[Data excerpts]
=== Section Start ===
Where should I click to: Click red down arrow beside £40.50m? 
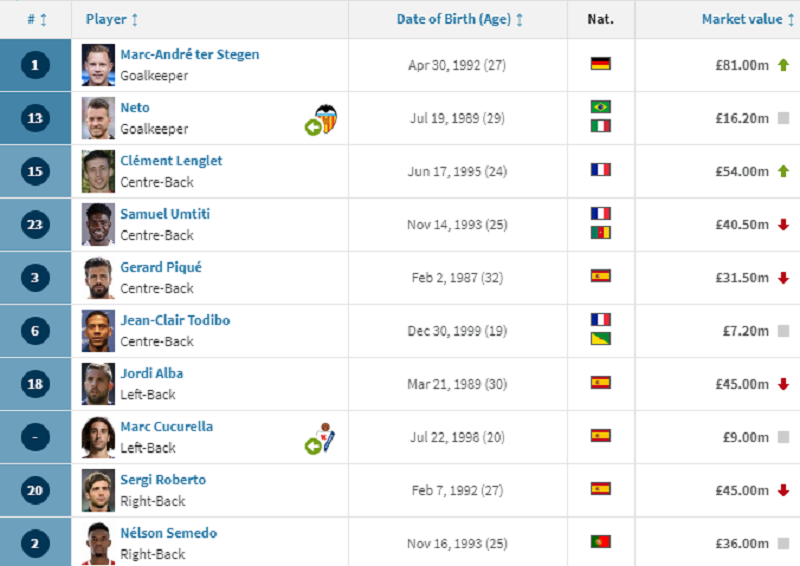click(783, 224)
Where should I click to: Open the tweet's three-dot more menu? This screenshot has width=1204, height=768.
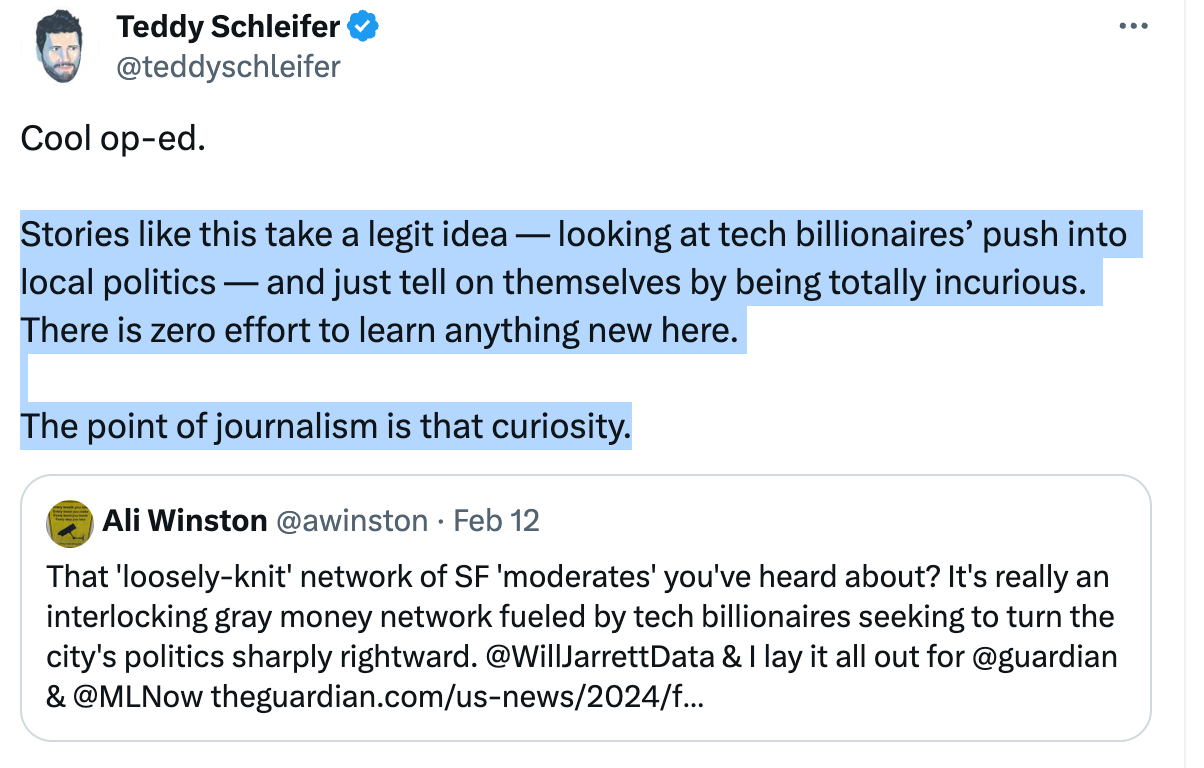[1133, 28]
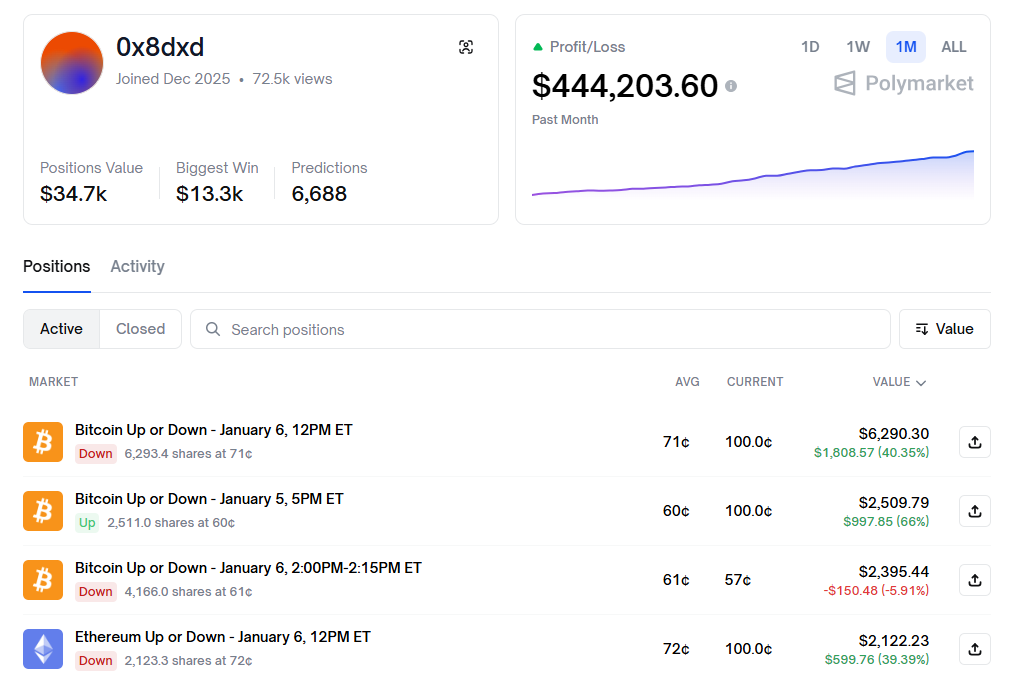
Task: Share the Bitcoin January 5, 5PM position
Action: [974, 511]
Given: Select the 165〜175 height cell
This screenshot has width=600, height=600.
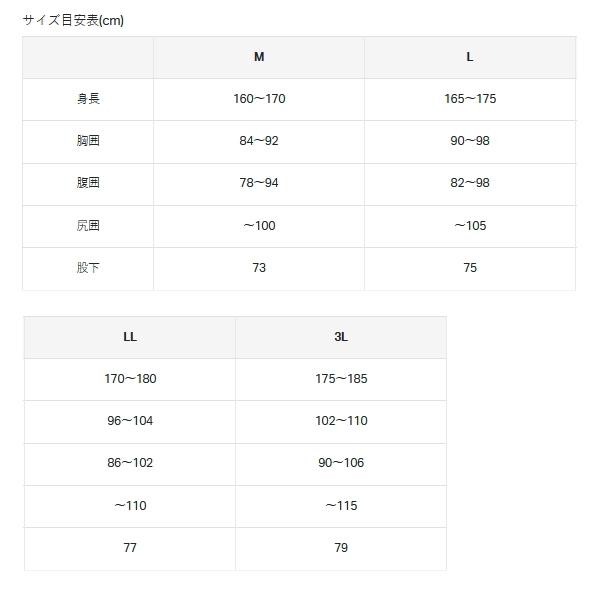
=== Section End ===
> **EXERCISE AIM**: Only the pictures are to be left out; write out all the other data exactly.

> **REPLY TO THE EXERCISE**:
Where should I click to: Click red down arrow beside £40.50m? 
click(783, 224)
Where should I click to: Open the tweet's three-dot more menu? This screenshot has width=1204, height=768.
[1133, 28]
Task: Share the Bitcoin January 5, 5PM position
Action: [974, 511]
Given: Select the 165〜175 height cell
This screenshot has width=600, height=600.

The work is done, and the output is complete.